● **Extracted information**:
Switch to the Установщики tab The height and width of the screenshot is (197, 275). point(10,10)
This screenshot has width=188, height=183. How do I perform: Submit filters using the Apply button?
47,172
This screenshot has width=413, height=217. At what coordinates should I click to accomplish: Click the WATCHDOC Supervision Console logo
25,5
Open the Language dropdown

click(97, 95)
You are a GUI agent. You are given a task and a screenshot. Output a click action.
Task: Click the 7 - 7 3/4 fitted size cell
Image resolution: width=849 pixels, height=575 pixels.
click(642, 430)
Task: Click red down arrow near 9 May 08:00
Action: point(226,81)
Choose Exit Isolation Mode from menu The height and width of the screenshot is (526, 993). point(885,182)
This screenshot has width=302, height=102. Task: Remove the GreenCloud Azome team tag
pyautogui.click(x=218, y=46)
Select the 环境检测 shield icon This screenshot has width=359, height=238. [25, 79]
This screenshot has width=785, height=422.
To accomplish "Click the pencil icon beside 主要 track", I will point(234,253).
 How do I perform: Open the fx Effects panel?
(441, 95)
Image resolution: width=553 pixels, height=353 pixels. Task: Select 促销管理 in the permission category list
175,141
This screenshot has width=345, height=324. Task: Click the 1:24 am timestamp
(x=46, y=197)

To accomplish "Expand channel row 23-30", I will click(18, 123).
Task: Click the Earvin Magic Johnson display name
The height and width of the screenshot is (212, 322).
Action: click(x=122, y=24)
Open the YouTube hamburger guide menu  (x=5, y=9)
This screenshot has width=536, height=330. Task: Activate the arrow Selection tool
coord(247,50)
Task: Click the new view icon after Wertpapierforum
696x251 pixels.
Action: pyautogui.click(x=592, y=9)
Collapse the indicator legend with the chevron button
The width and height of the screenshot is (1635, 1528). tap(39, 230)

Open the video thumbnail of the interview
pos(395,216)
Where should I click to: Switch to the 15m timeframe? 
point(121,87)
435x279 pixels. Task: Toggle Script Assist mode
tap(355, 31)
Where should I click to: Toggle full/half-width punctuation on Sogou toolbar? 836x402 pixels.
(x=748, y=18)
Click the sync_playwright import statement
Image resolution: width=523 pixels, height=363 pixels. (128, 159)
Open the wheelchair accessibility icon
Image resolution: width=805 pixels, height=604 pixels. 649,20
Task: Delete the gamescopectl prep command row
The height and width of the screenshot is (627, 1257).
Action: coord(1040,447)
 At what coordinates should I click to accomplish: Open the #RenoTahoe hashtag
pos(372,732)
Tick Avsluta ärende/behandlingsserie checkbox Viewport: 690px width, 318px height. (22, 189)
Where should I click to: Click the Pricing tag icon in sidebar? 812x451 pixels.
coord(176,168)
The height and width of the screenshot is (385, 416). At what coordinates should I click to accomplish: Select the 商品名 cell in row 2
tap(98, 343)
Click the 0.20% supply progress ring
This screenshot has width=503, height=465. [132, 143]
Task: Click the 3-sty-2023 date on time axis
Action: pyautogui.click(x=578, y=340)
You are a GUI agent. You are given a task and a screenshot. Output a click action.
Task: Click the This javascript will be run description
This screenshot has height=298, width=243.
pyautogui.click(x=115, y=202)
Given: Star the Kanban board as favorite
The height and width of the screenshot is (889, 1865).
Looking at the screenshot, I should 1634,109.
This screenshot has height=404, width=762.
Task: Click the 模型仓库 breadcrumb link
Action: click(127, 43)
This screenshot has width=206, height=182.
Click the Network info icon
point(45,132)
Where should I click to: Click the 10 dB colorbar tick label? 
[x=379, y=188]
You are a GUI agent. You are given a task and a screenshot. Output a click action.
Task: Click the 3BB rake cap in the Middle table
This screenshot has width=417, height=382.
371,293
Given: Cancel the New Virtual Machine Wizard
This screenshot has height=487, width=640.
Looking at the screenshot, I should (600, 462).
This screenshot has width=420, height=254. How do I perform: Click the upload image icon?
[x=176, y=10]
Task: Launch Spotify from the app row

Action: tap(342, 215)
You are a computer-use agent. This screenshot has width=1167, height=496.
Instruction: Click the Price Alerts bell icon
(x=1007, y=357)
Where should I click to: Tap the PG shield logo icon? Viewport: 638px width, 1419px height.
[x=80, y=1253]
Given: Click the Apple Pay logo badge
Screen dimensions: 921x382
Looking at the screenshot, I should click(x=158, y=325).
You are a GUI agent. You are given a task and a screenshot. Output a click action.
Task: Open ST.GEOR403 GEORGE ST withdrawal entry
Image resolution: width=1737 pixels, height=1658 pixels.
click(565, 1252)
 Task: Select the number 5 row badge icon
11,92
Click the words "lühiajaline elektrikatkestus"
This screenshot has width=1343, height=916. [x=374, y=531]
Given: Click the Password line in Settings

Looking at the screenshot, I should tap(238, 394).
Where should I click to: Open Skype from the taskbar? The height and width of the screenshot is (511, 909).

● **Work required**:
In your response, give all the records again with nothing altered.

● **The completed task**:
Switch to the Установщики tab The height and width of the screenshot is (197, 275). point(10,10)
This screenshot has width=188, height=183. How do I perform: Submit filters using the Apply button?
47,172
This screenshot has width=413, height=217. At what coordinates should I click to accomplish: Click the WATCHDOC Supervision Console logo
25,5
Open the Language dropdown

click(97, 95)
You are a GUI agent. You are given a task and a screenshot. Output a click action.
Task: Click the 7 - 7 3/4 fitted size cell
Image resolution: width=849 pixels, height=575 pixels.
click(642, 430)
Task: Click red down arrow near 9 May 08:00
Action: point(226,81)
Choose Exit Isolation Mode from menu The height and width of the screenshot is (526, 993). point(885,182)
This screenshot has width=302, height=102. Task: Remove the GreenCloud Azome team tag
pyautogui.click(x=218, y=46)
Select the 环境检测 shield icon This screenshot has width=359, height=238. [25, 79]
This screenshot has width=785, height=422.
To accomplish "Click the pencil icon beside 主要 track", I will point(234,253).
 How do I perform: Open the fx Effects panel?
(441, 95)
Image resolution: width=553 pixels, height=353 pixels. Task: Select 促销管理 in the permission category list
175,141
This screenshot has width=345, height=324. Task: Click the 1:24 am timestamp
(x=46, y=197)

To accomplish "Expand channel row 23-30", I will click(18, 123).
Task: Click the Earvin Magic Johnson display name
The height and width of the screenshot is (212, 322).
Action: click(x=122, y=24)
Open the YouTube hamburger guide menu  (x=5, y=9)
This screenshot has width=536, height=330. Task: Activate the arrow Selection tool
coord(247,50)
Task: Click the new view icon after Wertpapierforum
696x251 pixels.
Action: pyautogui.click(x=592, y=9)
Collapse the indicator legend with the chevron button
The width and height of the screenshot is (1635, 1528). tap(39, 230)

Open the video thumbnail of the interview
pos(395,216)
Where should I click to: Switch to the 15m timeframe? 
point(121,87)
435x279 pixels. Task: Toggle Script Assist mode
tap(355, 31)
Where should I click to: Toggle full/half-width punctuation on Sogou toolbar? 836x402 pixels.
(x=748, y=18)
Click the sync_playwright import statement
Image resolution: width=523 pixels, height=363 pixels. (128, 159)
Open the wheelchair accessibility icon
Image resolution: width=805 pixels, height=604 pixels. 649,20
Task: Delete the gamescopectl prep command row
The height and width of the screenshot is (627, 1257).
Action: coord(1040,447)
 At what coordinates should I click to accomplish: Open the #RenoTahoe hashtag
pos(372,732)
Tick Avsluta ärende/behandlingsserie checkbox Viewport: 690px width, 318px height. (22, 189)
Where should I click to: Click the Pricing tag icon in sidebar? 812x451 pixels.
coord(176,168)
The height and width of the screenshot is (385, 416). At what coordinates should I click to accomplish: Select the 商品名 cell in row 2
tap(98, 343)
Click the 0.20% supply progress ring
This screenshot has width=503, height=465. [132, 143]
Task: Click the 3-sty-2023 date on time axis
Action: pyautogui.click(x=578, y=340)
You are a GUI agent. You are given a task and a screenshot. Output a click action.
Task: Click the This javascript will be run description
This screenshot has height=298, width=243.
pyautogui.click(x=115, y=202)
Given: Star the Kanban board as favorite
The height and width of the screenshot is (889, 1865).
Looking at the screenshot, I should 1634,109.
This screenshot has height=404, width=762.
Task: Click the 模型仓库 breadcrumb link
Action: click(127, 43)
This screenshot has width=206, height=182.
Click the Network info icon
point(45,132)
Where should I click to: Click the 10 dB colorbar tick label? 
[x=379, y=188]
You are a GUI agent. You are given a task and a screenshot. Output a click action.
Task: Click the 3BB rake cap in the Middle table
This screenshot has width=417, height=382.
371,293
Given: Cancel the New Virtual Machine Wizard
This screenshot has height=487, width=640.
Looking at the screenshot, I should (600, 462).
This screenshot has width=420, height=254. How do I perform: Click the upload image icon?
[x=176, y=10]
Task: Launch Spotify from the app row

Action: tap(342, 215)
You are a computer-use agent. This screenshot has width=1167, height=496.
Instruction: Click the Price Alerts bell icon
(x=1007, y=357)
Where should I click to: Tap the PG shield logo icon? Viewport: 638px width, 1419px height.
[x=80, y=1253]
Given: Click the Apple Pay logo badge
Screen dimensions: 921x382
Looking at the screenshot, I should click(x=158, y=325).
You are a GUI agent. You are given a task and a screenshot. Output a click action.
Task: Open ST.GEOR403 GEORGE ST withdrawal entry
Image resolution: width=1737 pixels, height=1658 pixels.
click(565, 1252)
 Task: Select the number 5 row badge icon
11,92
Click the words "lühiajaline elektrikatkestus"
This screenshot has width=1343, height=916. [x=374, y=531]
Given: Click the Password line in Settings

Looking at the screenshot, I should tap(238, 394).
Where should I click to: Open Skype from the taskbar? The height and width of the screenshot is (511, 909).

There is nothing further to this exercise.